:: Exercise input

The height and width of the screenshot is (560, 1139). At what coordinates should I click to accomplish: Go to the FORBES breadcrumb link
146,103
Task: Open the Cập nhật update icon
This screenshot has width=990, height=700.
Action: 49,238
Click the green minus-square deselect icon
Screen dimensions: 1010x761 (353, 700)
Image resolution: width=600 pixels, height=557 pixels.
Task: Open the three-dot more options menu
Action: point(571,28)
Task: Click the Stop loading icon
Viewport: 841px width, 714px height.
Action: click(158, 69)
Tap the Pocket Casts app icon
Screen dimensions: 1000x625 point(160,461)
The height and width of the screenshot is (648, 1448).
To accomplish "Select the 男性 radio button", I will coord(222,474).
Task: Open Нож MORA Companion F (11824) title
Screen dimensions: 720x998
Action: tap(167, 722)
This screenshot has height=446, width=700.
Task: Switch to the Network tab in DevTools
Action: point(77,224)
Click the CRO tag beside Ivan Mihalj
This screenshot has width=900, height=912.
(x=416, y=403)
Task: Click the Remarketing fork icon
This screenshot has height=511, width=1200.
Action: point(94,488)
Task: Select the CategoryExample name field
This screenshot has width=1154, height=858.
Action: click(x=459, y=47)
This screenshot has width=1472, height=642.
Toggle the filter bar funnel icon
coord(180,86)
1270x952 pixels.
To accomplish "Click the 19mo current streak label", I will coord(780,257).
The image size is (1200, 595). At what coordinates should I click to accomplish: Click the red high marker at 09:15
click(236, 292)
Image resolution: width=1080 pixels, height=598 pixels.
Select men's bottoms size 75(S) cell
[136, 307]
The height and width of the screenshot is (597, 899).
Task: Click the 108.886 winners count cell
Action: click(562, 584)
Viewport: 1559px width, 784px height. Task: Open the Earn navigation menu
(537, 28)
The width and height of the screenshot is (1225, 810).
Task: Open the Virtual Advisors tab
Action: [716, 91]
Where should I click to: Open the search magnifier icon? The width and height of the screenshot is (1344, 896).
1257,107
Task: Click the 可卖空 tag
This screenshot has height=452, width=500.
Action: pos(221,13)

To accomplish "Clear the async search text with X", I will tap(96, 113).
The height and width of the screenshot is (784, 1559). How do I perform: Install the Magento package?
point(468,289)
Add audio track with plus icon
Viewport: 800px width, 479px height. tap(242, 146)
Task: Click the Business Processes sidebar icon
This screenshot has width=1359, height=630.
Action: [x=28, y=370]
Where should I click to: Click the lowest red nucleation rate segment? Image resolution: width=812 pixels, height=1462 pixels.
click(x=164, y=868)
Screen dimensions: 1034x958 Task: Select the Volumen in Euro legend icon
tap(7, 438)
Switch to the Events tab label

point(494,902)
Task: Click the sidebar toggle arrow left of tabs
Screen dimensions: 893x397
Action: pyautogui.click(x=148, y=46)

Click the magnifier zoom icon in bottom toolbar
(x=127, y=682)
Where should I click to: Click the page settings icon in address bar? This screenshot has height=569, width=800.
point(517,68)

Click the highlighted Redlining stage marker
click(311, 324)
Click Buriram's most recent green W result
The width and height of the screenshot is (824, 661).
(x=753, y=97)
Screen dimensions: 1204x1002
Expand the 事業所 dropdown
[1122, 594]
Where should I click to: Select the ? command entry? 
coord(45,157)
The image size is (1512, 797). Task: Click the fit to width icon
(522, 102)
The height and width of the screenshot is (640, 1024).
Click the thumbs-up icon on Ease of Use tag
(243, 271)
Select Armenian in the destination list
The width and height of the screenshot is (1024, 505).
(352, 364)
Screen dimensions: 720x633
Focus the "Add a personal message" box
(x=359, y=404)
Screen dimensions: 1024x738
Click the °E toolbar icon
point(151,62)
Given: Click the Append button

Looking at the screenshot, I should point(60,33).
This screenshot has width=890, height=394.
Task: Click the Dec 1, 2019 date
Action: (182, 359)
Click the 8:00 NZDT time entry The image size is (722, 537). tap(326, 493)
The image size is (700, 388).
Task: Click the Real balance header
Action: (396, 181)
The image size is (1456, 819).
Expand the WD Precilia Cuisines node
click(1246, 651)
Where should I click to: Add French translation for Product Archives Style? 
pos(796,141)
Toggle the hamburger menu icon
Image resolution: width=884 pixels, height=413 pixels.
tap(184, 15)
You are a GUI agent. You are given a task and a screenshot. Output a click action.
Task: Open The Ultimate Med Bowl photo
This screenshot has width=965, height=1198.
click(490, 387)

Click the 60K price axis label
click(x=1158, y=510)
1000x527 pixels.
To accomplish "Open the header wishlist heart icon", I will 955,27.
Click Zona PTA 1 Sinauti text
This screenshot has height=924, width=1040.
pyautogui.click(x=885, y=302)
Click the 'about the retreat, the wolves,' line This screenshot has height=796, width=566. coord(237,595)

::::

Work to complete ▸
From the records above, pull every line that has the string "sidebar" and copy it.

Task solution ▸
Task: Click the Business Processes sidebar icon
Task: Click the sidebar toggle arrow left of tabs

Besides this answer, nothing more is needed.